All of the memes that popped up in the students' conversation were tied to William Shakespeare's greatest tragedy. Every spin on well-worn internet memes that the young actors discussed had to do with the characters, themes and plots of "Hamlet."
It's no wonder that one of Western literature's greatest tragedies was on these students' minds. Overland High School's theater department is staging its own spin on "Hamlet" for a single weekend of performances, from Thursday, Nov. 8 to Saturday, Nov. 10. The production comes on the heels of another ambitious production by the school, a staging of the drama "Raisin in the Sun" by Lorraine Hansberry.

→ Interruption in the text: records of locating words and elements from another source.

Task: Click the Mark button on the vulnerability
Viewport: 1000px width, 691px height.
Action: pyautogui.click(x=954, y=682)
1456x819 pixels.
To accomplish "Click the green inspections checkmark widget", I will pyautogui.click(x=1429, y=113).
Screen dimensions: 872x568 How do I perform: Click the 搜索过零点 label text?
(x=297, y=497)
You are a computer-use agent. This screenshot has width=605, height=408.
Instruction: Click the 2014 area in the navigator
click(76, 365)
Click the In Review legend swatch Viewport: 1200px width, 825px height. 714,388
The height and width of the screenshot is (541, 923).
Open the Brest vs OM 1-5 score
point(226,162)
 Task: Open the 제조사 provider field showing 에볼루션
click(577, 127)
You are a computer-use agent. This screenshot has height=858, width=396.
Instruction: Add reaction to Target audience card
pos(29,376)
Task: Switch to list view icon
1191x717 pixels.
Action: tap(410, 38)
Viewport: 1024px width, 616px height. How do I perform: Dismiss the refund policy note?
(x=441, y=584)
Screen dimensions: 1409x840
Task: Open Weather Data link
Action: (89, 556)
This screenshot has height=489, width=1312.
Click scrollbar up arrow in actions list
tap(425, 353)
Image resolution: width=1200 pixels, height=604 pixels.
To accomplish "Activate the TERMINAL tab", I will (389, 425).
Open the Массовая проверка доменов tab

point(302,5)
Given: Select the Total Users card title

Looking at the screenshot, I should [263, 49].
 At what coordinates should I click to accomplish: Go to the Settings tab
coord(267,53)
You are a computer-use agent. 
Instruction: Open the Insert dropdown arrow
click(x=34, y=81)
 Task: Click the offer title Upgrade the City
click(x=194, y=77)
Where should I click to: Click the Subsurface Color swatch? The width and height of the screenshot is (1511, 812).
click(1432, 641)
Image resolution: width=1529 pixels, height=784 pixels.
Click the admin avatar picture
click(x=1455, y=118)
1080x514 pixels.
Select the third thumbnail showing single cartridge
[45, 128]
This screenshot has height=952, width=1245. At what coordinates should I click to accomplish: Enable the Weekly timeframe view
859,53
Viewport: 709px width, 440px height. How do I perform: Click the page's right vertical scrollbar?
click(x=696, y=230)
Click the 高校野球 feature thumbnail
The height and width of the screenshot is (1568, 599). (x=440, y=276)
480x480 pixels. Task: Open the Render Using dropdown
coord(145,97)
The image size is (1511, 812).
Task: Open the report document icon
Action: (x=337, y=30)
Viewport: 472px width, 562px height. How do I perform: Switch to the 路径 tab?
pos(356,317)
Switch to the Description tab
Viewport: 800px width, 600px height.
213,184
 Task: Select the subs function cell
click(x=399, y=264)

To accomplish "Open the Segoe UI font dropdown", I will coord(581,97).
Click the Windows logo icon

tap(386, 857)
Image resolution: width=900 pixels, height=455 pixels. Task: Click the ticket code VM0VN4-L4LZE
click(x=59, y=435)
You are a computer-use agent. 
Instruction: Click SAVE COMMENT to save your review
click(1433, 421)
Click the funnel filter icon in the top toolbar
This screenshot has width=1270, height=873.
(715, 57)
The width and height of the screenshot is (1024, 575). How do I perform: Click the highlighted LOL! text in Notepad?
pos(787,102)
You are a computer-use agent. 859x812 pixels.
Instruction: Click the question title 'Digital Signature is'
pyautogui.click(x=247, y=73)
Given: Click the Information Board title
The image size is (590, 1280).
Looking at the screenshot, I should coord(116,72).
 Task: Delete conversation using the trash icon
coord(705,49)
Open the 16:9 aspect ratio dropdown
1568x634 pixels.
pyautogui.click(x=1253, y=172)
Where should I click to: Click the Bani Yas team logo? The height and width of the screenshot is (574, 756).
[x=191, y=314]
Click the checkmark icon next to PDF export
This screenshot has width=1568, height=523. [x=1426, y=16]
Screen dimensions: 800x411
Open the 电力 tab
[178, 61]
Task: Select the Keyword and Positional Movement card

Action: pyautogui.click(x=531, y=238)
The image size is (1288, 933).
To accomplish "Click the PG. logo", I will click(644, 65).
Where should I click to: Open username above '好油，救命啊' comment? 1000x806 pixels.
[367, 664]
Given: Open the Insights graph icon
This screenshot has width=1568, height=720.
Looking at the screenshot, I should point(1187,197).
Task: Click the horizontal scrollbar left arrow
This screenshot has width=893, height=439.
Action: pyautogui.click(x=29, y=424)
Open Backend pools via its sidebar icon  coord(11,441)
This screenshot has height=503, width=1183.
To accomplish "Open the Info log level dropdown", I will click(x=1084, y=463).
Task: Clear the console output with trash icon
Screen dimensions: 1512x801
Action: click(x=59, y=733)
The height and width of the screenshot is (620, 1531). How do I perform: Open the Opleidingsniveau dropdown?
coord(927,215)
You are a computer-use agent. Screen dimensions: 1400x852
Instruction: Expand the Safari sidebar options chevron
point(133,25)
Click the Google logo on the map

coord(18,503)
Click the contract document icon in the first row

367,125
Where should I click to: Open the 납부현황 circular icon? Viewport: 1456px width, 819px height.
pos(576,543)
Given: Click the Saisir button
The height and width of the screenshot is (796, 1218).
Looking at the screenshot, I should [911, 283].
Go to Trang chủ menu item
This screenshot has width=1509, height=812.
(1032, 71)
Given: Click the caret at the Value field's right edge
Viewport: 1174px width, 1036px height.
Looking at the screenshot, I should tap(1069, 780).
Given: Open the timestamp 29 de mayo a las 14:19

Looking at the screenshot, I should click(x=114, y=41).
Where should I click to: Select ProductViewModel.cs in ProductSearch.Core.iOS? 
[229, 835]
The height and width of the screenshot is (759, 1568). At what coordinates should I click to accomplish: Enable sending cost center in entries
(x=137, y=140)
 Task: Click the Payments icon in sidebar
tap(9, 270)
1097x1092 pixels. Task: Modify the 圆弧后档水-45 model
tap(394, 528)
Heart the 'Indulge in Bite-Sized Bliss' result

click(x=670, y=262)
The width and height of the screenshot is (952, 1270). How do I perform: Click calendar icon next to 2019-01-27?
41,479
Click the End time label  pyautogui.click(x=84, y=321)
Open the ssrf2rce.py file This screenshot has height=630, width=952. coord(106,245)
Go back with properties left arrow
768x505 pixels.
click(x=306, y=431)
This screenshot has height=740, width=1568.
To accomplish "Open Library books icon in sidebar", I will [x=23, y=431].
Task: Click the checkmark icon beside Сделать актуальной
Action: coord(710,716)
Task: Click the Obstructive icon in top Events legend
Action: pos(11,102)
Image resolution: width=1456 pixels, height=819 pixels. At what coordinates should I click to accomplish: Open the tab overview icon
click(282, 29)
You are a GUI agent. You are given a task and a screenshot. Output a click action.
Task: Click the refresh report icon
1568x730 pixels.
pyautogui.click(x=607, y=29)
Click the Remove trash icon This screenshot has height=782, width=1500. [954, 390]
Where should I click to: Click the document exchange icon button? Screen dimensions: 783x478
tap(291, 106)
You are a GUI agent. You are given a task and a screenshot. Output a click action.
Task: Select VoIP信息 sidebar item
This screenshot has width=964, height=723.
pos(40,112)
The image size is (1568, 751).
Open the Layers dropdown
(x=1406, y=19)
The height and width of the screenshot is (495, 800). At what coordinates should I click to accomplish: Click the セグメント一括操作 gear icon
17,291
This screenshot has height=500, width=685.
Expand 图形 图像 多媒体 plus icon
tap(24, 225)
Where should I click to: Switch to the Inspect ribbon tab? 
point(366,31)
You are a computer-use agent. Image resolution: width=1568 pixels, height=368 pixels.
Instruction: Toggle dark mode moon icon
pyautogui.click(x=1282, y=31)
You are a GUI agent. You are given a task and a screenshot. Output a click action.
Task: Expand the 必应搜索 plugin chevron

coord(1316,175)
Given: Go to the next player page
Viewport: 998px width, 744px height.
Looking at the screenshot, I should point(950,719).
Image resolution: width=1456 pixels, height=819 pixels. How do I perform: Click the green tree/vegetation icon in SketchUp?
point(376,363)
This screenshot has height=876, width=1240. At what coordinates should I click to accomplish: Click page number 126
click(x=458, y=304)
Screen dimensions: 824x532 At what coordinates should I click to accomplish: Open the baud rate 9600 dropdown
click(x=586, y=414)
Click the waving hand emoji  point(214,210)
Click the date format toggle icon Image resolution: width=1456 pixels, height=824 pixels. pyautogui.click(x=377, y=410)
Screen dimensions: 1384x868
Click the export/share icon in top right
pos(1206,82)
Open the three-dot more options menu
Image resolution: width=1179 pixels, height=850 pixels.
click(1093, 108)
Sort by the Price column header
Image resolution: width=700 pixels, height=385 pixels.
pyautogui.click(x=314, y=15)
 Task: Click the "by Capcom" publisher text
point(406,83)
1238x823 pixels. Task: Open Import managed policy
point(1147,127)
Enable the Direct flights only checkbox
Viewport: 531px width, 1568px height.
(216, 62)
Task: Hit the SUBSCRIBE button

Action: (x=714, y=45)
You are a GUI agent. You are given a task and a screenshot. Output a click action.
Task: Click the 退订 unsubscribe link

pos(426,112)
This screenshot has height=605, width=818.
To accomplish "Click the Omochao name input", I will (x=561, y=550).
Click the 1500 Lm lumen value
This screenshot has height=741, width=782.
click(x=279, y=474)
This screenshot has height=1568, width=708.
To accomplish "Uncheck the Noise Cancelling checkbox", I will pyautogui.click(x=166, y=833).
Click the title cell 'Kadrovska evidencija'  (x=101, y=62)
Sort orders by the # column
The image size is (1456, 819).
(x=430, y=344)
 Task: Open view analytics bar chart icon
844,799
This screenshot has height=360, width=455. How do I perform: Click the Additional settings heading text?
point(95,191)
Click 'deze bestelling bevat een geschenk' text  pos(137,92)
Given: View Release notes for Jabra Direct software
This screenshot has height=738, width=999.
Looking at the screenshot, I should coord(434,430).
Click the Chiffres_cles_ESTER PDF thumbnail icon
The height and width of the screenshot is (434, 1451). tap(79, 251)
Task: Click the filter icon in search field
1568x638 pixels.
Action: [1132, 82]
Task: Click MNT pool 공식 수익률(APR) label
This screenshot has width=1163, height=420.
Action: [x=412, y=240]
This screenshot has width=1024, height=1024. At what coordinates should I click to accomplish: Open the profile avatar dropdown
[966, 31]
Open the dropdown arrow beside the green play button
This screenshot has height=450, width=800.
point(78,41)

While the Overland production of "Hamlet" is somewhat abridged (the Overland production runs at a little over two hours as opposed to the standard four), these high school students haven't shied away from tackling the Bard of Avon's original Elizabethan language or references. Indeed, Overland Fine Arts Coordinator Abigail Cate, who selected the show as the fall play and is directing the production, wanted to make sure the students had access to all the unedited complexity, depth and detail that makes "Hamlet" one of Shakespeare's greatest artistic accomplishments.
"We've done a lot of comedy on the Overland stage. They haven't had a lot of drama experience," Cait said, explaining that the school's drama department has tackled lighter Shakespearean fare like "A Midsummer Night's Dream" in the past. "That was one of the reasons I said, 'These kids need something meaty; let's give them something to dig their teeth into.'
"How about the hardest play ever written?" she added. "I knew they could do it, because these kids are amazing."
Acclimating to dialogue and intrigue written more than 400 years ago was hardly simple for the show's cast. The students playing the show's leading roles had little to no experience with "Hamlet" specifically and Shakespeare in general, but that didn't stop every member of the cast and crew from jumping into their roles with dedication, insight and enthusiasm.
"Now that I've really gone through it and learned every little in and out of the script, I've gained a whole new appreciation for this piece," said Asher Wolf, the 16-year-old Overland junior who's playing the show's titular role, the doomed Prince of Denmark who must decide how to avenge the death of his father. "Shakespeare wrote 'Hamlet' to be relevant, and even now, it still is. I think that was the biggest takeaway, that a piece written hundreds of years ago is still connecting to me a lot."
Wolf wasn't the only student actor to find immediacy and relevance in the script. Student actors offered parallels between Shakespeare's text and issues from their own lives. They'd found important lessons about love, loss and mental health; they made parallels between the dangerous, intrigue-laden court of Elsinore with the pressures of finding a healthy and happy path through high school.
"It's really quite powerful. It's definitely is a show for teenagers. The struggle of Hamlet trying to figure out who he is, the relationship with his parents, what his goals in life are, who he wants to align himself with, who he trusts – I think that's all relevant," said 17-year-old junior Travis Deane, who's playing the role of Polonius. "In high school, you'll find that there are people who aren't quite who they say they are. For Hamlet to go through that whole process … I think you can learn a lot from it."
Cassidee Raffa, 17, who's playing the role of Ophelia, found a similar kind of resonance in tackling the role of a young woman who fights a life-or-death battle for mental health. Jackson Ross, 17, marveled at the intellectual depth of Shakespeare's words in preparing for the role of Laertes, even as he found relatable motivations for his character.
The actors' ability to digest and memorize the material has thoroughly impressed Cait, who's found new facets to appreciate about the drama in leading this group of young actors through the process of staging it.
"I am delighted and surprised every day by the students' level of insight. They've tackled this show with such professionalism and intelligence," she said. "Every single time you go through this text, you find something new."
For Wolf, who's navigating the play for the first time in its lead role, one the most profound impacts of Shakespeare's work was its underlying messages about forgiveness and acceptance. Wolf found a heartening message in one of Western literature's darkest tragedies, one that carries a great amount of meaning and weight in our contemporary age. It's a takeaway that goes much deeper than memorizing the famous "To be or not to be" soliloquy.
"I think in the end, the main thing that you should take away from 'Hamlet' is to live your life to the best of your ability and to let bygones be bygones … The message is to take care of yourself, and that mental problems aren't something that anyone gets to escape," Wolf said. "It's about knowing that it's OK to be sad sometimes."
For those who may be dubious about a group of teenagers' ability to understand and properly convey the deeper messages of the show, Wolf had a bit of a reality check.
"Some people don't realize how much high schoolers go through," he said. "They don't realize how much we're willing to work and prove ourselves to others."